Filed under: Editorial

An Introduction to Video Game Data Mining

Hi, I’m Ehm. One of my main hobbies is searching through video game data, looking for unused and hidden assets. While trying to decide what to write about first on Source Gaming, I eventually landed on a tutorial/introduction/opinion piece of sorts. What better to write about than something you’re familiar with?

I personally classify hacking/reverse engineering and data mining as two different things. I jokingly describe myself on Twitter as a “video game archaeologist”, but I kind of mean it. Archaeologists use tools to find things, and what I do isn’t too different from that. Data mining in a very literal sense is like picking away at game data. Hacking and reverse engineering is a much more involved process, however. It often requires a high technical level of knowledge and logic. That’s not to say that data mining is a super easy process, but I believe that what I do is not special. I took some programming classes throughout high school and college, and it was never something that really clicked for me. That’s why I firmly believe that anyone can data mine with some time and practice. Some people are not cut out to do reverse engineering though, and I’m one of them.
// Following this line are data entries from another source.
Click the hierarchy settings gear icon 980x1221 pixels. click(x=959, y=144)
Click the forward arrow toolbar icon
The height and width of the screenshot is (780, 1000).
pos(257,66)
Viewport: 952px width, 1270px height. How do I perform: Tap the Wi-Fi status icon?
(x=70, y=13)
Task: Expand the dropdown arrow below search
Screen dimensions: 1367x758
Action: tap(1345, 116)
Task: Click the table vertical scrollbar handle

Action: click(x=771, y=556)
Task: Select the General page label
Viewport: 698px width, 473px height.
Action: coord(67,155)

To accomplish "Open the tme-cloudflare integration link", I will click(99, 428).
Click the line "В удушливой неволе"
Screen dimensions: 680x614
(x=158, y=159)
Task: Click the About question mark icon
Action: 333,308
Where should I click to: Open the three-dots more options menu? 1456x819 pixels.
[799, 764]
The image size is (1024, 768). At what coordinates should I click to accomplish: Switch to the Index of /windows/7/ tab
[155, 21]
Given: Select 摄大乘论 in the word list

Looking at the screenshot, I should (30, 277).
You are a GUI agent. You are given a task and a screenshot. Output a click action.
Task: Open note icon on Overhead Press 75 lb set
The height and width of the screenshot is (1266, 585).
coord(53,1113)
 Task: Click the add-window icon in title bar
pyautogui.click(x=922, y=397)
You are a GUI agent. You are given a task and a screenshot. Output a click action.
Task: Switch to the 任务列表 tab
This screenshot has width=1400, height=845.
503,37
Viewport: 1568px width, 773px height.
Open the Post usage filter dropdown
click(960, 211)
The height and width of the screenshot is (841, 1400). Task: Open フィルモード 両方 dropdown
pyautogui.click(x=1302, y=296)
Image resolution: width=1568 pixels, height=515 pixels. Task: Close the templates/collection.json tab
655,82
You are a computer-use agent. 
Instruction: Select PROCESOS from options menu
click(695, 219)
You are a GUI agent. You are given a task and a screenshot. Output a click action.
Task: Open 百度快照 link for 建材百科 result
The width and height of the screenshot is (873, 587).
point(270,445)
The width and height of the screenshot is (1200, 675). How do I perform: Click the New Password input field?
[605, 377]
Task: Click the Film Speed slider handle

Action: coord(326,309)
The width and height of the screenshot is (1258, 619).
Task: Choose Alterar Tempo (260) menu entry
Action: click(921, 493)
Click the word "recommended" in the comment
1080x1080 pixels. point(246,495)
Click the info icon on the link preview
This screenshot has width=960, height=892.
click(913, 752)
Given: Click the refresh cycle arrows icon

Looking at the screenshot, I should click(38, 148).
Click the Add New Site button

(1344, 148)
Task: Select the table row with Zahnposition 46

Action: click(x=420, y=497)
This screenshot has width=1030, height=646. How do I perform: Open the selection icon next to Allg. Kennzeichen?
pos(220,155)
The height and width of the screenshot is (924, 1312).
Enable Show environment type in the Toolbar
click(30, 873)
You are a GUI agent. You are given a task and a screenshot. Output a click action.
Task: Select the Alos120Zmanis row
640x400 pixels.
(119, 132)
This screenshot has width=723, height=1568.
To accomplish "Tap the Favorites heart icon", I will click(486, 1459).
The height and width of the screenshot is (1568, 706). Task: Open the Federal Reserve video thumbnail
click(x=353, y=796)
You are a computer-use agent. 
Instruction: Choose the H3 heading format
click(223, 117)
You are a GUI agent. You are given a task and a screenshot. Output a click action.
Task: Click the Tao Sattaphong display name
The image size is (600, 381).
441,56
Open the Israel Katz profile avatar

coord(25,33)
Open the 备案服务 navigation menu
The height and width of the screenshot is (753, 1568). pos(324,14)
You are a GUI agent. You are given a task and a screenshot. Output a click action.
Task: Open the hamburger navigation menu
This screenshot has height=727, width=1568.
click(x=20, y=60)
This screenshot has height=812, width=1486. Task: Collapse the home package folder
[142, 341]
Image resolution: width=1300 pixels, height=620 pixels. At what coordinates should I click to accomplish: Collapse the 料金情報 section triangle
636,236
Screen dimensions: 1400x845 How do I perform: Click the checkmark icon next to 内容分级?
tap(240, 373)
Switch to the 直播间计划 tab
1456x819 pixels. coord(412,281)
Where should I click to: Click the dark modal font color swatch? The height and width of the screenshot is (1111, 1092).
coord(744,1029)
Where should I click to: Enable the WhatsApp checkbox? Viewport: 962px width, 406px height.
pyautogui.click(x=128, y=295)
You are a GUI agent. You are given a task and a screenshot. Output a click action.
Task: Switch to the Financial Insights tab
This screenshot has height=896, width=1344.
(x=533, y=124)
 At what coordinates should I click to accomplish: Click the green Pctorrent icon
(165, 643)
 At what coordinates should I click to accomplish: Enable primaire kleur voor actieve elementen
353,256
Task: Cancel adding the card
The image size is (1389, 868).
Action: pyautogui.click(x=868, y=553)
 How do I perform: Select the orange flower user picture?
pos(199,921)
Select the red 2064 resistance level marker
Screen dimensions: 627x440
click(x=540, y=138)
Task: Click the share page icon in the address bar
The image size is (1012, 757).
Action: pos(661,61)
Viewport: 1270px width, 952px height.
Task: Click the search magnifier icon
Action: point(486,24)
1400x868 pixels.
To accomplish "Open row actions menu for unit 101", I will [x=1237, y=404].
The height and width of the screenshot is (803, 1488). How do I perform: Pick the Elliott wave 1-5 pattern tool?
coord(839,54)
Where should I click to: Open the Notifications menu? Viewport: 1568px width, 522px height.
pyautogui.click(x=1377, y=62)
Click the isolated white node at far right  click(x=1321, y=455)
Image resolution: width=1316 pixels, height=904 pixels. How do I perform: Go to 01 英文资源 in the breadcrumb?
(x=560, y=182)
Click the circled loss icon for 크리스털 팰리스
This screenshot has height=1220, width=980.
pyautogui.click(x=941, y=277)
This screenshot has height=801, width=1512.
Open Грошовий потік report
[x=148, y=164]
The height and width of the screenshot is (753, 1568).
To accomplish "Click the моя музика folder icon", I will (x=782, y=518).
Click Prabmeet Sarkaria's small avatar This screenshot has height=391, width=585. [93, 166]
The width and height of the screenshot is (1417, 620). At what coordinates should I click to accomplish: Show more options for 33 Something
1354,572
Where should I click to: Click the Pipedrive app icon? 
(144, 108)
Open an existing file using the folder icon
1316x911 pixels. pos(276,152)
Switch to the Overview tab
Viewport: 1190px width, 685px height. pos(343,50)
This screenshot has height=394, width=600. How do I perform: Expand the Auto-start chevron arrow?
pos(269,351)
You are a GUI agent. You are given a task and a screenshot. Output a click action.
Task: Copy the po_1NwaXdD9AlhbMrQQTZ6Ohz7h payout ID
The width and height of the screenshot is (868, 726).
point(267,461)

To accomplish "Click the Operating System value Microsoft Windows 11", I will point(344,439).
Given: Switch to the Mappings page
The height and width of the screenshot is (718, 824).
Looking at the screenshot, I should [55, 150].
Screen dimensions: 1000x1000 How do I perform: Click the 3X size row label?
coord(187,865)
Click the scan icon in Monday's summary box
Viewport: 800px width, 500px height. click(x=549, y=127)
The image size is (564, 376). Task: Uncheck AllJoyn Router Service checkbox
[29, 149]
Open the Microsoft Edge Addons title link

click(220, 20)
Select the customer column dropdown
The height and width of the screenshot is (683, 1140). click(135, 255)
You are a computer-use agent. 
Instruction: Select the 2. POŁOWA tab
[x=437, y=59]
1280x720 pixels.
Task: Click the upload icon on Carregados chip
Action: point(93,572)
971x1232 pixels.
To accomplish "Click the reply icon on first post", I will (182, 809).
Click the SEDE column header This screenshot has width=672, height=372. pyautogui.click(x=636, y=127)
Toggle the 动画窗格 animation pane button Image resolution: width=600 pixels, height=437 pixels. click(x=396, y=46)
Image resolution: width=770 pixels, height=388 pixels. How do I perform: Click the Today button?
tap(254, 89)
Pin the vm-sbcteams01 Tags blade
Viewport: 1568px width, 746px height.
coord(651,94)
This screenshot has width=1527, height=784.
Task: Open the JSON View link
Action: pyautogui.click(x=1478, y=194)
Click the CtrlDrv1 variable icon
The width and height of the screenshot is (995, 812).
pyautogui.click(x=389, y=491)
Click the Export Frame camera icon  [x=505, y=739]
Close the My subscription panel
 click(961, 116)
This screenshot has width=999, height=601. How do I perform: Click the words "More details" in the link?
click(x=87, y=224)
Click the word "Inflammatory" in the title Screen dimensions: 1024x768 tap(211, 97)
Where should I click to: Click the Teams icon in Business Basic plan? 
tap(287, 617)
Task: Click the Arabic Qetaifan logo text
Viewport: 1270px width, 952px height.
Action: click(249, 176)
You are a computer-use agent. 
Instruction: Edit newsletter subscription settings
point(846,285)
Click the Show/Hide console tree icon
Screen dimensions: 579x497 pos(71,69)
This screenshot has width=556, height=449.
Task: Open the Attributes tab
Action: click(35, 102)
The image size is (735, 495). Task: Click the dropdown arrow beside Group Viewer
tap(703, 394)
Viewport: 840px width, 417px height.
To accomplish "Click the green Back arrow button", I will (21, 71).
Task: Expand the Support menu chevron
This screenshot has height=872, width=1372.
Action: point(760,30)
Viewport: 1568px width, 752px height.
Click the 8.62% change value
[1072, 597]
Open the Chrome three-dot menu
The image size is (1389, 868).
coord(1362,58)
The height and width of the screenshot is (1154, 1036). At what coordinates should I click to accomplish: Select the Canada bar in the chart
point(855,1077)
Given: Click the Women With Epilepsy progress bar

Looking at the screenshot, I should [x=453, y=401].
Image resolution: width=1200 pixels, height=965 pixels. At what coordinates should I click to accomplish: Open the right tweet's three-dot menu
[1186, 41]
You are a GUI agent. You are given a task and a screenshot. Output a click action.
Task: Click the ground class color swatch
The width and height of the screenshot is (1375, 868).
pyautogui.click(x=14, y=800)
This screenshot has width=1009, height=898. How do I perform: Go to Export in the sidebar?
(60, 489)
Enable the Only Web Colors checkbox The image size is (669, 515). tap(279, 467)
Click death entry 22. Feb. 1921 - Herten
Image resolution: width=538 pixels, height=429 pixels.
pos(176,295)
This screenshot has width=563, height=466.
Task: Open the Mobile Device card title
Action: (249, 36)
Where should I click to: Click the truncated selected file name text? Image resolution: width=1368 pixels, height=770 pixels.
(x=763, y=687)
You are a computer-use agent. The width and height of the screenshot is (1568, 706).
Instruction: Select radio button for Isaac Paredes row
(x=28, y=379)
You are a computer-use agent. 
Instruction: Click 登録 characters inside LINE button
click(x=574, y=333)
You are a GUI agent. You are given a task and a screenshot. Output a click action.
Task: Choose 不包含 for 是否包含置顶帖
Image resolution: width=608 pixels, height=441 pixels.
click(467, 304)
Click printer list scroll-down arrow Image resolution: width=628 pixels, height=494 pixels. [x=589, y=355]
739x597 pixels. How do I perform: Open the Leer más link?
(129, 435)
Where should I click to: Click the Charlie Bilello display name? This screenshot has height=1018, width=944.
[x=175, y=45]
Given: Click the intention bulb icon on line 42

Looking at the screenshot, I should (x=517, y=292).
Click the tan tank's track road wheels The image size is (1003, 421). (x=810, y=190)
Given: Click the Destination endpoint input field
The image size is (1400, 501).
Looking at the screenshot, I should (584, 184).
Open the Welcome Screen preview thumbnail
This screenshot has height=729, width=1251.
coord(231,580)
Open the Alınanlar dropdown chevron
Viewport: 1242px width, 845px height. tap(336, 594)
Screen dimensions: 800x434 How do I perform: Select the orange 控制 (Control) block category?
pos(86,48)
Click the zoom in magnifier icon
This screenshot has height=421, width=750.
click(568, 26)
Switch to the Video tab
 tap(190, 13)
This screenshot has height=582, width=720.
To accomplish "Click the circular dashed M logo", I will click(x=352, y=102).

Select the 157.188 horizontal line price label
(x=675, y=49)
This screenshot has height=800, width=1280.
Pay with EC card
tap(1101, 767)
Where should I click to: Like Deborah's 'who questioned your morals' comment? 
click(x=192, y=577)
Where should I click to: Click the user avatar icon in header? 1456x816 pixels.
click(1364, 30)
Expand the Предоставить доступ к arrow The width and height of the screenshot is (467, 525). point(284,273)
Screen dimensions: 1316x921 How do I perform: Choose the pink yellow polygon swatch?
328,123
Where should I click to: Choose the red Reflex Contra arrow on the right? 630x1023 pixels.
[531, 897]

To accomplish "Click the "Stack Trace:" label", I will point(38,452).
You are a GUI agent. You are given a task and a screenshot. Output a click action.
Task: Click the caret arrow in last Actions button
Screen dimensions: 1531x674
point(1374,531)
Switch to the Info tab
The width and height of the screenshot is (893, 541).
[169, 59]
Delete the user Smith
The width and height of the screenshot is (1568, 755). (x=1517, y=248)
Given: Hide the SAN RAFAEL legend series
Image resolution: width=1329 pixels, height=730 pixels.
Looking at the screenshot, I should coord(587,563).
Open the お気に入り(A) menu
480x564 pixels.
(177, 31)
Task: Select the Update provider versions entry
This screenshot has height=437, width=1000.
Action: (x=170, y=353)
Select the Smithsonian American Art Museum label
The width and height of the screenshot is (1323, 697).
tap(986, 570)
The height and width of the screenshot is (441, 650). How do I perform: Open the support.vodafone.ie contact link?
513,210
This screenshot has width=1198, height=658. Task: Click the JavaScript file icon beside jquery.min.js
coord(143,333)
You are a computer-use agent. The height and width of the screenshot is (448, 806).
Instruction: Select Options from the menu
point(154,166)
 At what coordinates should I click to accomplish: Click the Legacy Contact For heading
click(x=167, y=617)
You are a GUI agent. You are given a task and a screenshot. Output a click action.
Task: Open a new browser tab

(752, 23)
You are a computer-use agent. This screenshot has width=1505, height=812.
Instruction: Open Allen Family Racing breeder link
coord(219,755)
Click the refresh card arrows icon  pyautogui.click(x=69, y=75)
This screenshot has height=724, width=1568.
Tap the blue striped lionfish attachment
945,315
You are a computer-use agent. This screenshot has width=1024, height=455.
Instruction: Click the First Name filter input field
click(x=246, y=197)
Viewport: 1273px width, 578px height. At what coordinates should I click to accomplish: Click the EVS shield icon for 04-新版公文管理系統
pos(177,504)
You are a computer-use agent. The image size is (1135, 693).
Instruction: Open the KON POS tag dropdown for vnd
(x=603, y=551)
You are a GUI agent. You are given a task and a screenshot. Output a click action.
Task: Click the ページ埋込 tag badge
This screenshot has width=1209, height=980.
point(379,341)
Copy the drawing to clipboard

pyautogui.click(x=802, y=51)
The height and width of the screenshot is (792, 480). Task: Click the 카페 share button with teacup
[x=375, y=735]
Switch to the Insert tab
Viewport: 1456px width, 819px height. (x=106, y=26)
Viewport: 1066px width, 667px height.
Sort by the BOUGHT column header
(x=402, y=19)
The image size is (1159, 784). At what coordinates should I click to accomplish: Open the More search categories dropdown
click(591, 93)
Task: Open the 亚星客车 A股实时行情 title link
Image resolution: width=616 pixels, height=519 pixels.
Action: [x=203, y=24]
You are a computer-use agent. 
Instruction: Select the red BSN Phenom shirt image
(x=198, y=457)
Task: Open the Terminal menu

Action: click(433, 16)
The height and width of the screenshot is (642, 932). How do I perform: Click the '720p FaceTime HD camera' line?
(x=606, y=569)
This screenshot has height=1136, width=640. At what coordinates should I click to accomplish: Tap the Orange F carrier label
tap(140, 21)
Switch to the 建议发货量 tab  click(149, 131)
I don’t remember exactly how I found The Cutting Room Floor over half a decade ago, but I do remember two distinct events that defined my interest in discovering secrets in games. The first was a level editor for New Super Mario Bros., originally written by Ninji. I stumbled upon this editor back in 2009, when Nintendo DS emulators and flashcarts were quite abundant at the time. The notion of creating and playing custom levels in a (nearly) brand new Mario game was incredibly appealing. After all, Super Mario Maker wouldn’t exist until many years later. The second key event for me was sifting through text dumps for Harry Potter and the Sorcerer’s Philosopher’s Stone, and Chamber of Secrets for Game Boy Color. A couple of beloved turn-based RPGs from my childhood made for a good start on TCRF. A friend had done some hacking for both games, and gave me complete text dumps. I played through the games again while noting what lines appeared and which didn’t. However, there was a slight issue I didn’t realize at the time. The UK English and US English text was intertwined, and being Canadian, I naturally played through only using the UK English setting. Some lines were only used in the US language setting, resulting in my documenting them as unused. A shaky start for sure, but a decent one I think!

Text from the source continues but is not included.